I’ve been quiet for a long time. When my head is full of what’s going on in the world, it’s hard to get into the frame of mind for a poem. I’ve tended to sit and brood, between marches, on what’s to become of us. I feel it is imperative for poets to speak about the state we’re in, but when I try to, it doesn’t necessarily make for my best poetry. It’s not emotion recollected in tranquility. However, other poets are doing better than I am. Bill Herbert and Andy Jackson have managed to collect a good crop of poems about Brexit, Austerity, Trump, and the Far Right in the latest chapter of New Boots and Pantisocracies where I was honoured to have a poem included.
It’s a year since my pamphlet came out and I’m grateful for two reviews from people who actually understand exactly what I tried to say. London Grip‘s James Roderick Burns gave a very kind review and Rennie Halstead in Sphinx talks about my interest in the outsider, here. I’ve still got a few copies of the book, by the way, if anyone wants one.
In many ways, poets are always outsiders. It’s easy to notice things when you are observing them rather than being involved. It’s easier to notice the uniqueness of places and people and attitudes when you come from a different place. I remember being forcibly struck by Glyn Maxwell’s poem, ‘Come to Where I’m From‘, for a witty and poignant evocation of a place that maybe few people feel is poetic (Maxwell comes from Welwyn Garden City).

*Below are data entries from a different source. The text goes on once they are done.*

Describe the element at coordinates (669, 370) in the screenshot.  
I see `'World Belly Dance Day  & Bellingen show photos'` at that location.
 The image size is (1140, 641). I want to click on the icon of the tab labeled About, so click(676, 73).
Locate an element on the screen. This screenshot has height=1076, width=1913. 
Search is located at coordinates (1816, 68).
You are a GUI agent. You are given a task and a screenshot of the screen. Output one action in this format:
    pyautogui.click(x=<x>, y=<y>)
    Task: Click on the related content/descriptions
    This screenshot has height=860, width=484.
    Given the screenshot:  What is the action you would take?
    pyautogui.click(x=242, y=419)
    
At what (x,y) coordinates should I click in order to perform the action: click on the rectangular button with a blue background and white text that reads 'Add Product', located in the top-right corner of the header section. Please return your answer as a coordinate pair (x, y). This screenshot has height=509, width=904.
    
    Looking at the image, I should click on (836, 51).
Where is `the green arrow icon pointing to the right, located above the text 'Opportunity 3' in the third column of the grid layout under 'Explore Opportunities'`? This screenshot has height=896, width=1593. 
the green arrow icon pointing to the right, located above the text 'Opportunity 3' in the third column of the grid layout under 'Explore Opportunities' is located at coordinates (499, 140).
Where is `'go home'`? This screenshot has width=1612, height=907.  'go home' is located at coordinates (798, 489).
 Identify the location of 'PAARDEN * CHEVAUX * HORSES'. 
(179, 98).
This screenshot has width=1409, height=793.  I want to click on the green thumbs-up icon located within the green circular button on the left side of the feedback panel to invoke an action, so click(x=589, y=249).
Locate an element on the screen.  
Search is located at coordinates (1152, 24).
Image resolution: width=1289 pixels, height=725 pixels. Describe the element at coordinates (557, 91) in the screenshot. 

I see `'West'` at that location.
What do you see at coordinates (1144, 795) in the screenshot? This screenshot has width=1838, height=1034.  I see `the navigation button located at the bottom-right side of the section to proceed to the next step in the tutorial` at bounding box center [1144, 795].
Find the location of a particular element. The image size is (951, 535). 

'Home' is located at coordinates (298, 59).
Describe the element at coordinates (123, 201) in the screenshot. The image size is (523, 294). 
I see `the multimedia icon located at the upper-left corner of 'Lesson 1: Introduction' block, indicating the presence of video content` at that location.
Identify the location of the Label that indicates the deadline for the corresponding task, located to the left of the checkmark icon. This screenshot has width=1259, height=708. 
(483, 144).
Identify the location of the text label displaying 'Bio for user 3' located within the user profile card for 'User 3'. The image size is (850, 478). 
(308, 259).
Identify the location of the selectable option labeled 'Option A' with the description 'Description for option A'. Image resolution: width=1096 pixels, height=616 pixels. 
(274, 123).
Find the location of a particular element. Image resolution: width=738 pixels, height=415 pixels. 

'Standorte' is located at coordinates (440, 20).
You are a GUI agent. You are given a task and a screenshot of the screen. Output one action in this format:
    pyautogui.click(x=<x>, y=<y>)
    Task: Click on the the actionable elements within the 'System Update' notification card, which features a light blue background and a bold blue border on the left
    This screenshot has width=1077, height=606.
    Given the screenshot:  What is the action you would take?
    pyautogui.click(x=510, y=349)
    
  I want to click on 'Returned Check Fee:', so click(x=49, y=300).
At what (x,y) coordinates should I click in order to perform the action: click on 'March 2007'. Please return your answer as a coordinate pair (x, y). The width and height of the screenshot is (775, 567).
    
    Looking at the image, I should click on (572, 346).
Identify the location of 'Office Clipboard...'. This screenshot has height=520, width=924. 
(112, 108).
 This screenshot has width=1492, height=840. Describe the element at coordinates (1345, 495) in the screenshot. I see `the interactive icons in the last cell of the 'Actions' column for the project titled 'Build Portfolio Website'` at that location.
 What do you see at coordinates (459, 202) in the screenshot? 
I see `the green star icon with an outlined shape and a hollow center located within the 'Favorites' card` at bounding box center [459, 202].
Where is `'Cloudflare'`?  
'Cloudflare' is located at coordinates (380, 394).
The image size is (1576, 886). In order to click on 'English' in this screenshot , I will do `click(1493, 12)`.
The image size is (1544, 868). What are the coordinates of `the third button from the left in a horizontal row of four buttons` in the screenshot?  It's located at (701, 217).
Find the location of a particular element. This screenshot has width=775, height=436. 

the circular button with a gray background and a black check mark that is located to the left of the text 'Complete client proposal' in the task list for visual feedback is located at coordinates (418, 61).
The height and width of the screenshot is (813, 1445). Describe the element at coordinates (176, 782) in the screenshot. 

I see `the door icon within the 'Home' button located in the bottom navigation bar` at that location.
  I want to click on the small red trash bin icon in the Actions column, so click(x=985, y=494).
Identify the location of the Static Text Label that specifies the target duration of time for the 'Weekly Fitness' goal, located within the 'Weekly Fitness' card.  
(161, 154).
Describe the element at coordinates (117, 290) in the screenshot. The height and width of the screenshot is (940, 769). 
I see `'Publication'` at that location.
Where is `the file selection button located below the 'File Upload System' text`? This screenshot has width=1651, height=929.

I’m still writing about places; Teesdale, where I am living now, and lots of places from my past. Since moving north five years ago I’ve noticed the huge difference between the way that poets in the Thames Valley talk about their home towns and the way Teesside poets talk about theirs. I’m a bit obsessed, right now, with what makes England, and what makes the English. That’s just a reflection of the times we live in.